国公立大や早慶上智生などによる嘲笑の可能性

ここ10年程度で、マウントを取るという言葉が出てきました。元々は格闘技で使われた言葉で、特定の事柄で相手よりも上に立とうとする行為を指す言葉です。MARCHはFランというフレーズは、学歴でマウントを取る場合に用いられる嘲笑のようなものであり、これを国公立大や早慶上智の学生が用いている可能性が考えられます。全員が全員そんなことを思うわけではないですが、国公立大や早慶上智の中に入り、勉強面で大苦戦し進級や留年が危惧され始めた時、精神安定剤としてMARCHはFランというフレーズを使いたくなるのかもしれません。

ネット上でのネタ

ネット掲示板を見ると、MARCHはFランという言葉があふれかえっています。中には自らを高卒と称した人物がMARCHはFランであると書き込んでいくのです。Fランの大学でないことは明らかなのに、いわばネタとして使っているケースがほとんどで、具体的な反論をしても、「マジレス」として空気の読めない奴というレッテルを貼られます。本気で受け取る人を面白がる傾向にあるため、いつまでもネタとして飽きられることがなく、多くの人に利用され続け、今に至るというわけです。

FランはどこからがFランなのか?

では、Fランの大学はどこからがFランなのかについて解説します。先ほどもご紹介した通り、偏差値35未満の大学がFランの大学です。河合塾が設定する偏差値は合格率が50%になる偏差値で、表記上の偏差値を持っていればその大学の合格率は50%ということになります。Fランの大学の場合、この合格率50%の偏差値が存在しません。つまりボーダーラインが設定できないため、現在はボーダーフリー、BFと表記されます。
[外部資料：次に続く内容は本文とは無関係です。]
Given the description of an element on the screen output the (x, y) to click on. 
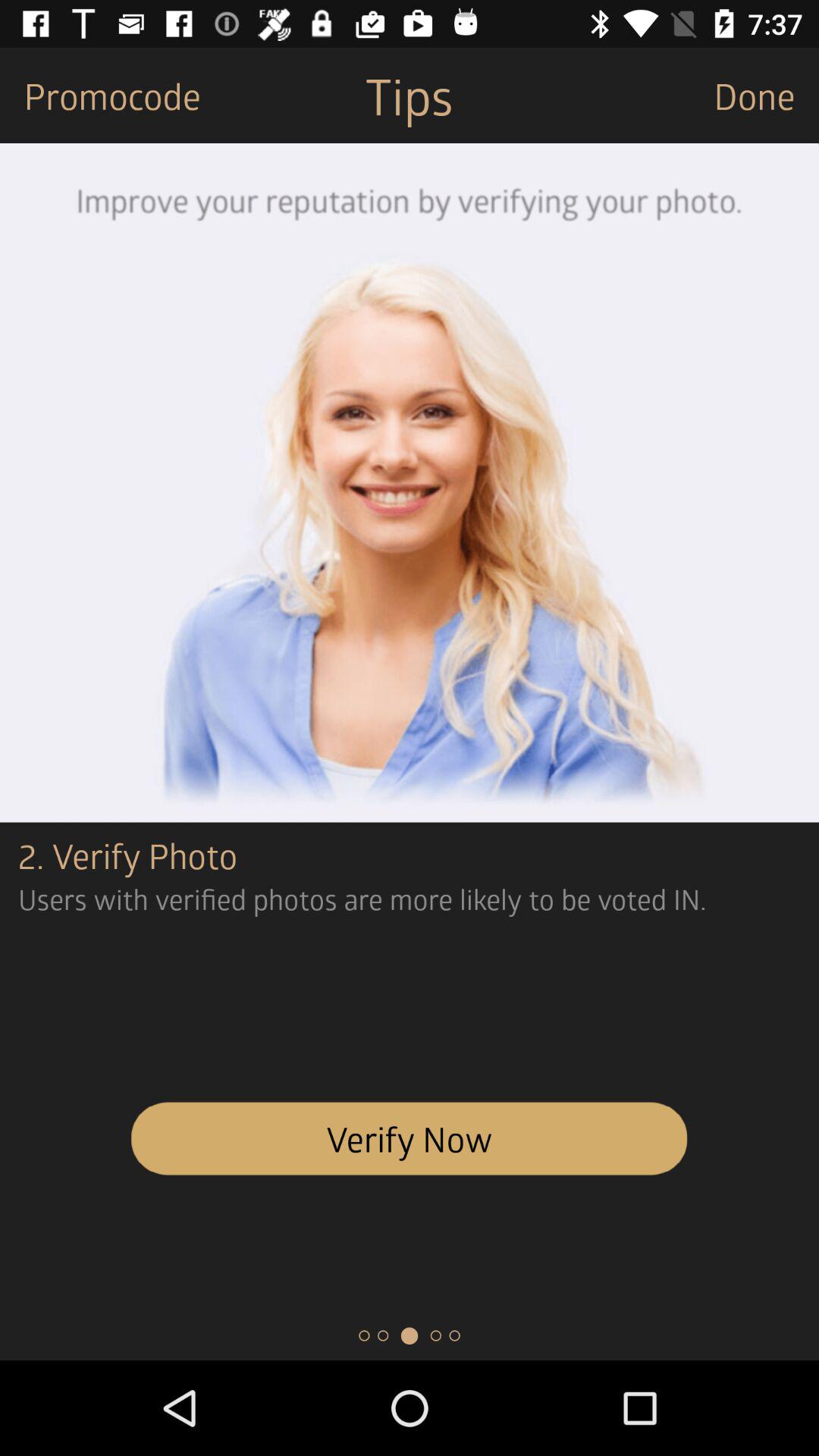
select the icon next to the tips icon (100, 95)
河合塾がBFに設定する大学は全国にあり、軽く100校は超え、120から130に達する勢いです。またより厳しくFランを設定する場合に、日東駒専や産近甲龍よりも下の大学をFランとするケースがあります。その場合は先ほどの数倍にも膨れ上がり、ほとんどの大学がFランの大学になってしまいます。
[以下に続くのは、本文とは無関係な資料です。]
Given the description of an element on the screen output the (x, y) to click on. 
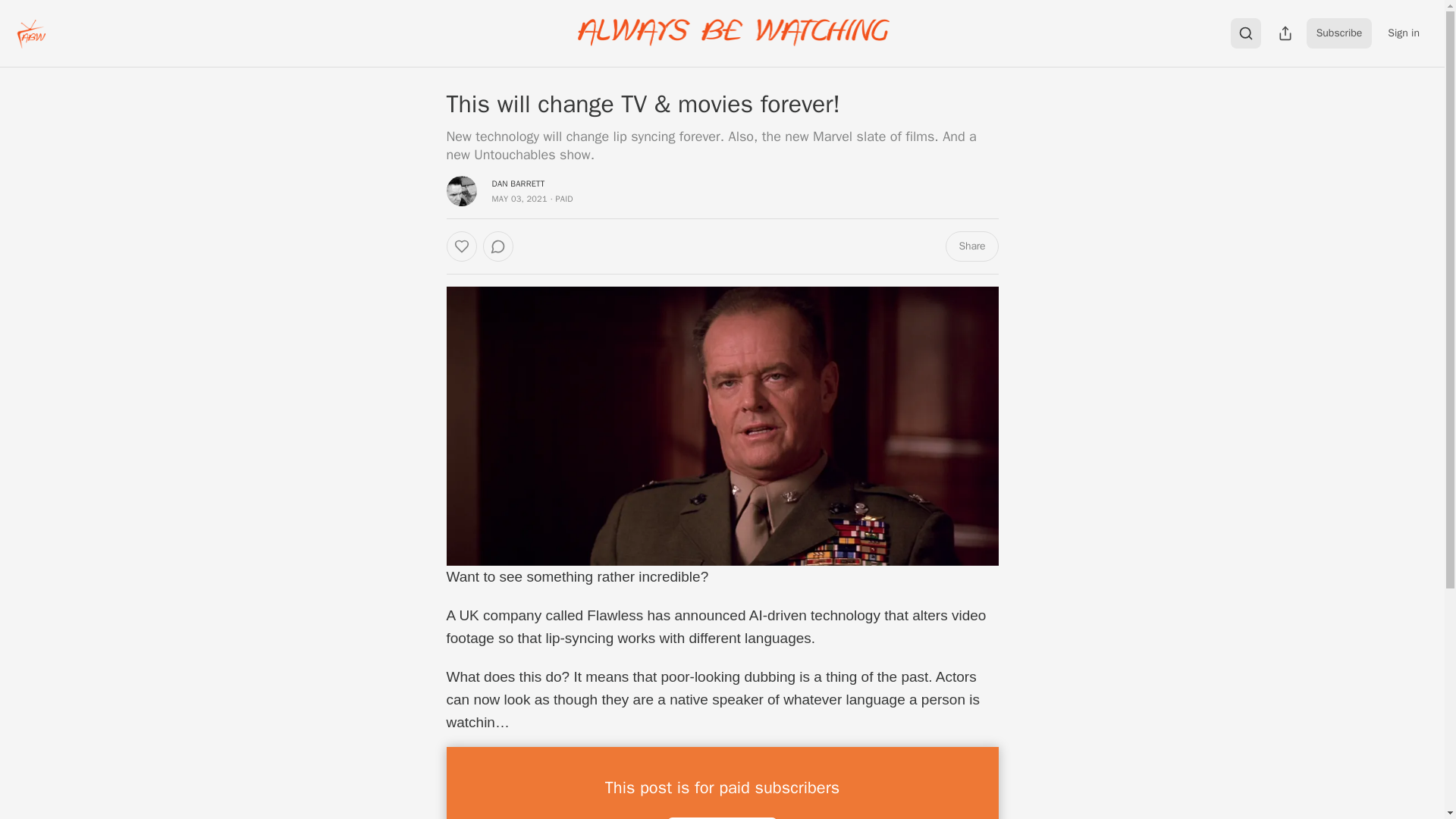
Subscribe (1339, 33)
Subscribe (721, 818)
Sign in (1403, 33)
DAN BARRETT (518, 183)
Share (970, 245)
Given the description of an element on the screen output the (x, y) to click on. 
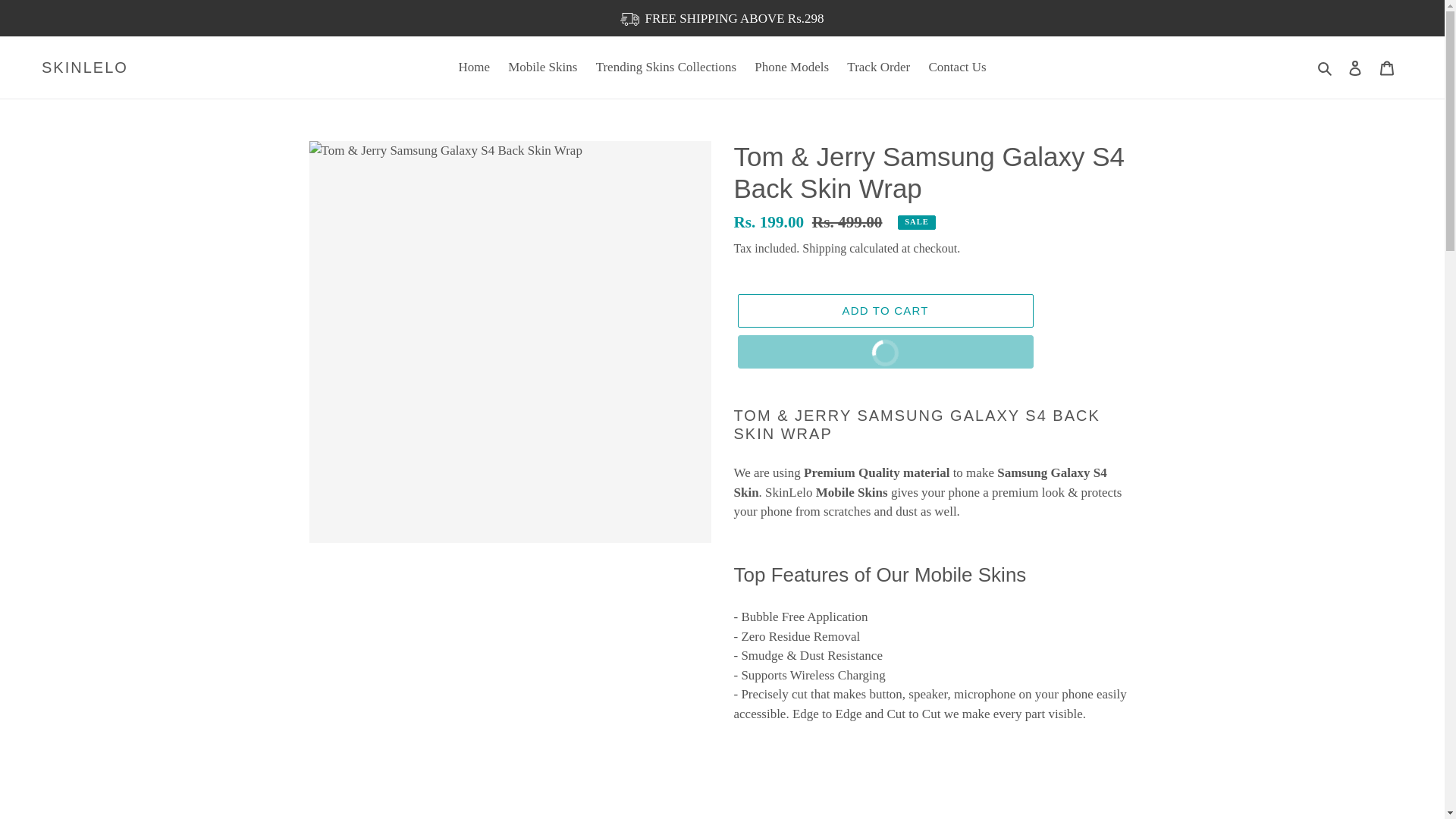
Shipping (823, 247)
Cart (1387, 67)
Search (1326, 66)
ADD TO CART (884, 310)
YouTube video player (934, 791)
Track Order (878, 67)
Log in (1355, 67)
Home (473, 67)
Trending Skins Collections (666, 67)
Contact Us (884, 351)
Phone Models (957, 67)
SKINLELO (790, 67)
Mobile Skins (85, 67)
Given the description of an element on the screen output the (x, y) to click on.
MARCH(マーチ)とFラン大学の差はどれくらいあるの?

MARCHの偏差値はだいたい60前後、Fランの大学は偏差値35未満なので、その差は少なくとも25はあり、それ以上に差が広がっているケースも考えられます。偏差値25の違いは非常に大きく、偏差値60の状態であればだいたい上位15%に入ります。しかし偏差値35だと上位93%に入り、少なくとも偏差値25の間に78%ほどの差が生じ、MARCHの偏差値が高くなり、Fラン大学の偏差値が下がればより差が生じやすくなります。
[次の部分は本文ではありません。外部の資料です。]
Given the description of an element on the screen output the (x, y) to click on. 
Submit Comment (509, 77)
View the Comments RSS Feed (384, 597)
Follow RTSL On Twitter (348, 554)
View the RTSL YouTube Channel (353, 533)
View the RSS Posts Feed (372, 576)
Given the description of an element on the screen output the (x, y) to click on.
下から数えた方が早いFラン大学、上から数えた方が圧倒的に早いMARCH、これを見る限り、MARCHはFランと称すること自体、唇寒しな言動と言えなくもありません。

まとめ

MARCHはFランというフレーズはネットで検索すれば簡単に出てきますが、もはや定型句のような使われ方をしており、反論するのもバカバカしいほどです。いわゆる「マジレス」をするならば、上位15%に入るMARCHはFランではなく、評価的にはAランクです。またFランの大学に通う学生の中には優秀な人物もり、Fラン大学の出身だからみんな質が悪いということは断じてありません。結局は大学でどれだけ学問に打ち込めたかが重要であり、MARCHはFランと言葉遊びをするぐらいなら、前向きにチャレンジをしていく方が健全と言えるでしょう。